Luke considers me to be old.  While somewhat dispiriting as a psychological category in which to find oneself placed, there is danger in trying to convince him otherwise.  So I will set limits and listen to my "oldies" station and behave as best as I am able.  Most importantly, I will strive, however imperfectly, to accept that as he grows he is Luke and not the culmination of my wishes.  I will even refrain from telling him that there is nothing new under the sun when he goes through the things we have all gone through (like discovering pop music) because when we all go through those things they are new to us and the last thing anyone needs is a pedantic and dismissive parent telling us they are not.  That would truly make me old and would demonstrate conclusively that youth would in fact be wasted on the old.

Saturday, March 25, 2017

The Difficulty of the I Am

It is a week late, but we are headed to my mother's house for a St.
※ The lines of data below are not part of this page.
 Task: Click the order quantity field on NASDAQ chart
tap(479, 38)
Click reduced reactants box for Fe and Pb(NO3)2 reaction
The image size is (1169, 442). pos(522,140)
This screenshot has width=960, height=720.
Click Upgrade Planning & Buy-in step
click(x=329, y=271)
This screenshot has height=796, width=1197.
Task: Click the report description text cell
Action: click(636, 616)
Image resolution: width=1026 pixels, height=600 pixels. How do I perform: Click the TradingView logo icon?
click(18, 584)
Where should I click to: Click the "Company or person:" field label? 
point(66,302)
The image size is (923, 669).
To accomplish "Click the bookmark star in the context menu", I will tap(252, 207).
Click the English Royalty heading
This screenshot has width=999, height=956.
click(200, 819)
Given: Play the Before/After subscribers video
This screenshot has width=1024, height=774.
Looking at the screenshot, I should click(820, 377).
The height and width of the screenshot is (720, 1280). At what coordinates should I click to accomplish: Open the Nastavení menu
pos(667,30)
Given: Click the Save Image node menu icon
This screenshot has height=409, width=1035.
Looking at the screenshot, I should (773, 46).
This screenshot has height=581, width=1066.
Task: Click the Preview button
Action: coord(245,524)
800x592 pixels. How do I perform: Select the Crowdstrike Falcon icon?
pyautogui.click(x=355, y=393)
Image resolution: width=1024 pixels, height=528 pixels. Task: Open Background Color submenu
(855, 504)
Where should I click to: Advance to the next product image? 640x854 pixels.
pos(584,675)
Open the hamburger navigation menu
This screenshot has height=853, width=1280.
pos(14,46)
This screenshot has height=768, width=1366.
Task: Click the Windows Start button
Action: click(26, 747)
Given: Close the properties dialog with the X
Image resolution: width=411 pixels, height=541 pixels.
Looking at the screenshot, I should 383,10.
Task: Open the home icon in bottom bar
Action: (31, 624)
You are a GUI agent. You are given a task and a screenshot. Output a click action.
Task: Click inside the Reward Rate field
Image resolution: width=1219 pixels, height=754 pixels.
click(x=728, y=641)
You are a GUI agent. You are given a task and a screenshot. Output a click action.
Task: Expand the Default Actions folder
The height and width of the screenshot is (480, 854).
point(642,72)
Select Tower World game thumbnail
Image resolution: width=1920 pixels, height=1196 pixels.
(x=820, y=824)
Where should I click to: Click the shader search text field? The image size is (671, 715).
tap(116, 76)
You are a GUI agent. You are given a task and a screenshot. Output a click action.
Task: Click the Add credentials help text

Patrick's Day dinner.  Such is the way of things with families.  Regardless, the dinner has gotten me thinking:  what does it mean to be Irish?  I do not know, but with a name like "Patrick Callahan" I occupy a nether region.  When asked, I say, and this is plain fact, that I am an American.  "But your name," say my interlocutors, "you must be Irish?"  To which I reply, "By the badge of patrimony only,"

If I am honest, though, there is something more, a deep inchoate feeling that justifies my rage at injustice, that inspires me to read and reread and reread "Easter, 1916," that causes me to find inordinate pleasure, almost lusty, in the bastard language of the colonized:  procreant, broad, and unfinished.  Perhaps it is the ghost of ancestral spirits sluicing through time on the tendrils of ancient peat fires for me to inhale in my own post-colonial bastardized now, a constant reminder that the I am is always ephemeral and complicated, comprised of vanishing and recurring scents, spirit eddies on unpredictable winds...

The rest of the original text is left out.